Exercise goal
Gather every line in the listing below that contains the word "resolution", and copy each one out in full.
==== Listed records ====
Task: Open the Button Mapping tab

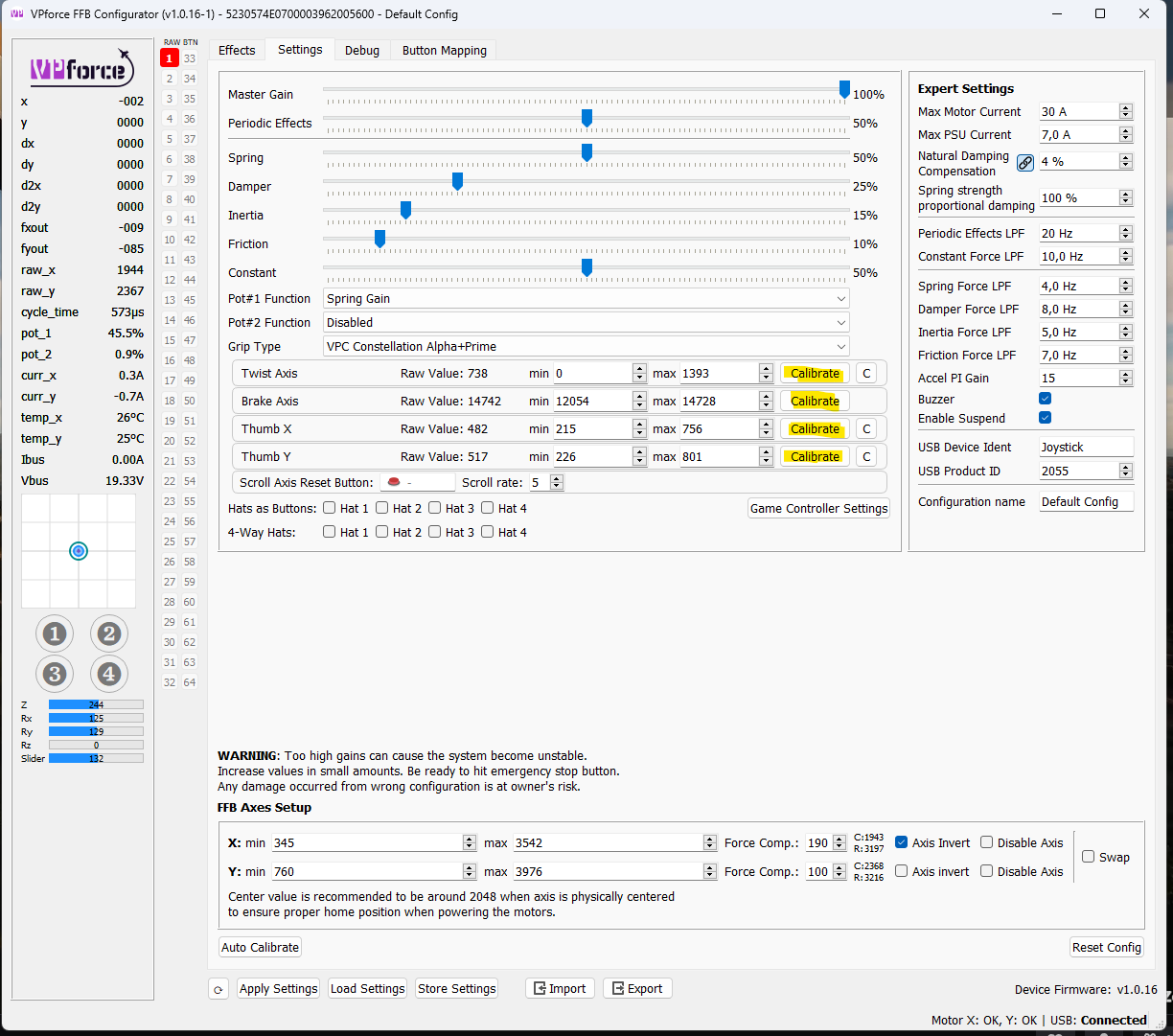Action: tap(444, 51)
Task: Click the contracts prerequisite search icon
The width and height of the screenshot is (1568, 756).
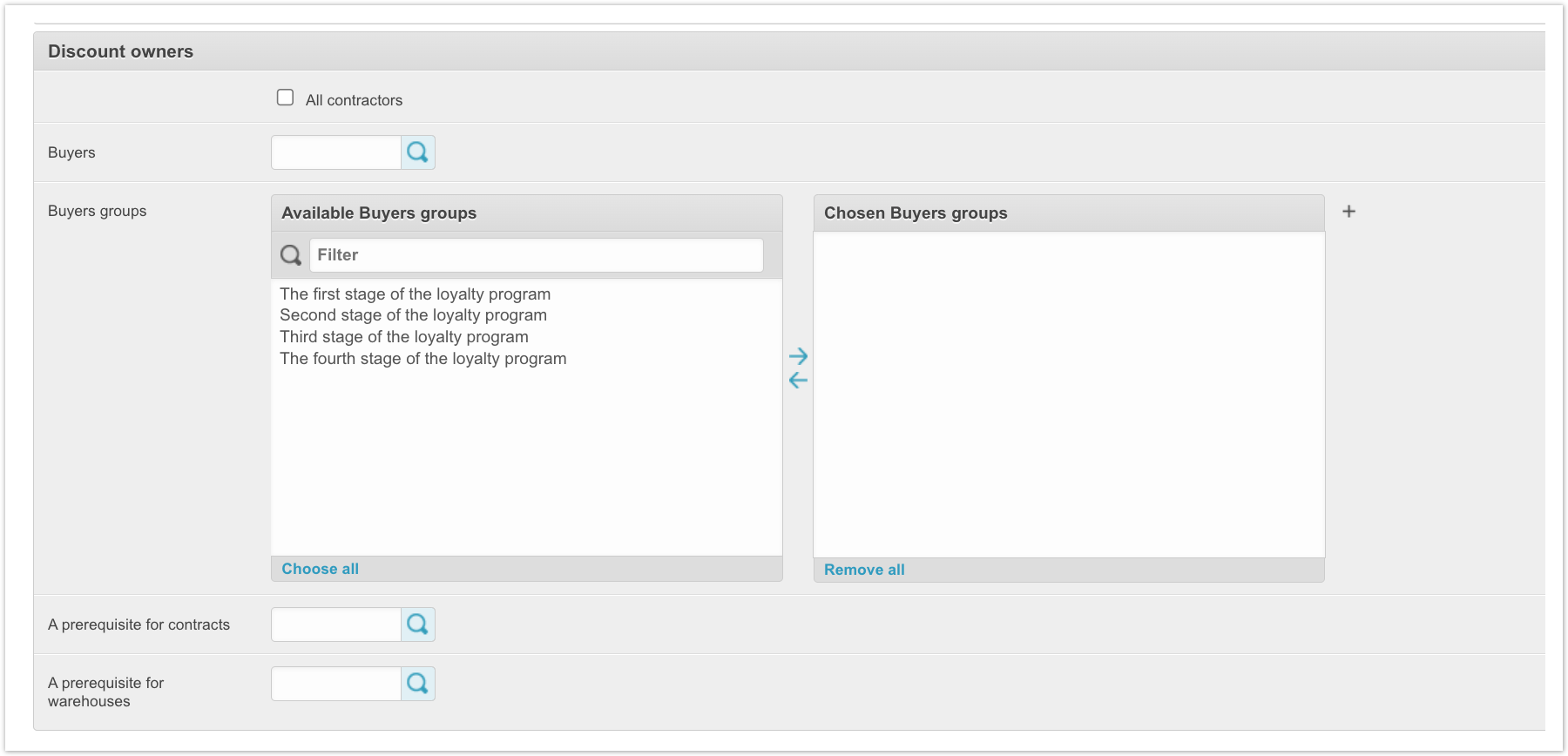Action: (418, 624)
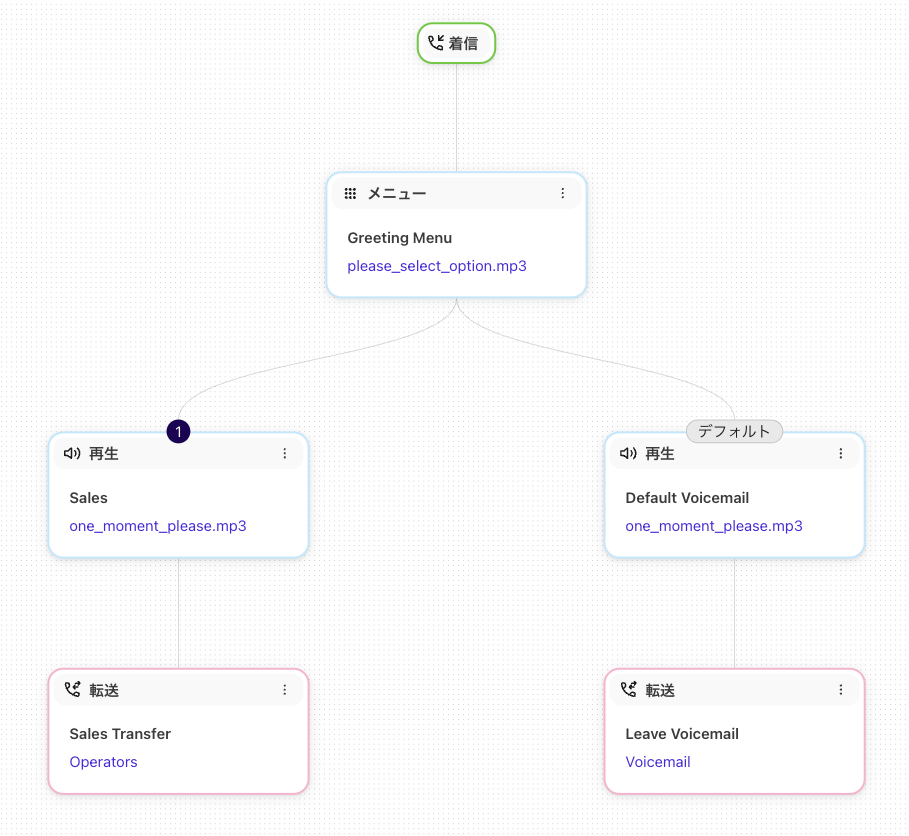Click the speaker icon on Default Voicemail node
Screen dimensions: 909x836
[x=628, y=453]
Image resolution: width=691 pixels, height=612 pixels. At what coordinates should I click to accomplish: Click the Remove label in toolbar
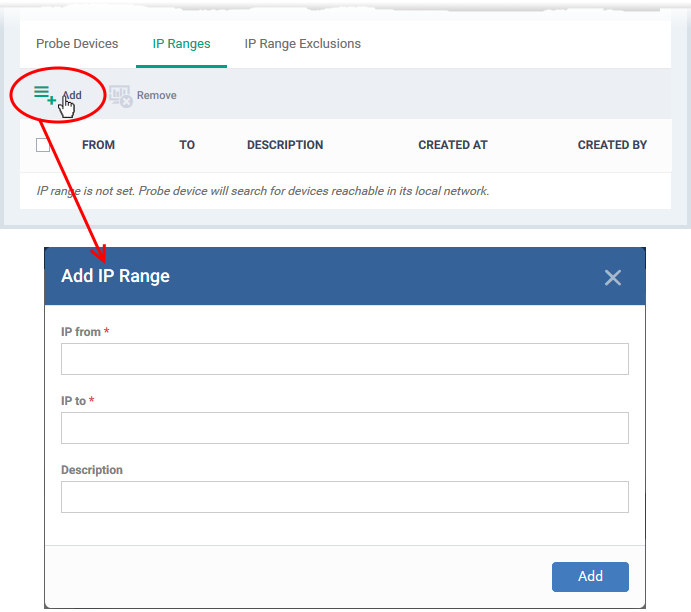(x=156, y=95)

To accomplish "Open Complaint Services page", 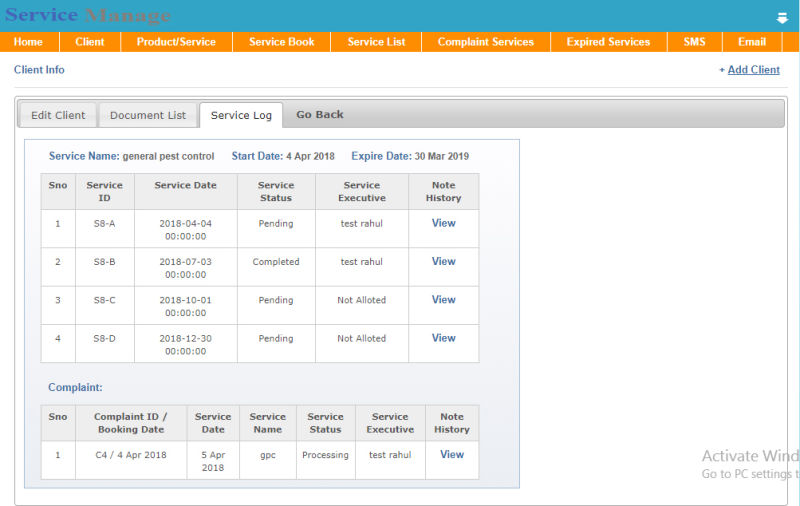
====
==== Listed records ====
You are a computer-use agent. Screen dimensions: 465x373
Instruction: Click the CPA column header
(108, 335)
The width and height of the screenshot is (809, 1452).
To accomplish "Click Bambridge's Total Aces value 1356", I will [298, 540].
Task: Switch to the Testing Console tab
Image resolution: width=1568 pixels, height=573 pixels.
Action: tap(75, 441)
====
Full solution
Image resolution: width=691 pixels, height=612 pixels. At what coordinates should I click to accomplish: Click the Remove label in toolbar
Image resolution: width=1568 pixels, height=573 pixels.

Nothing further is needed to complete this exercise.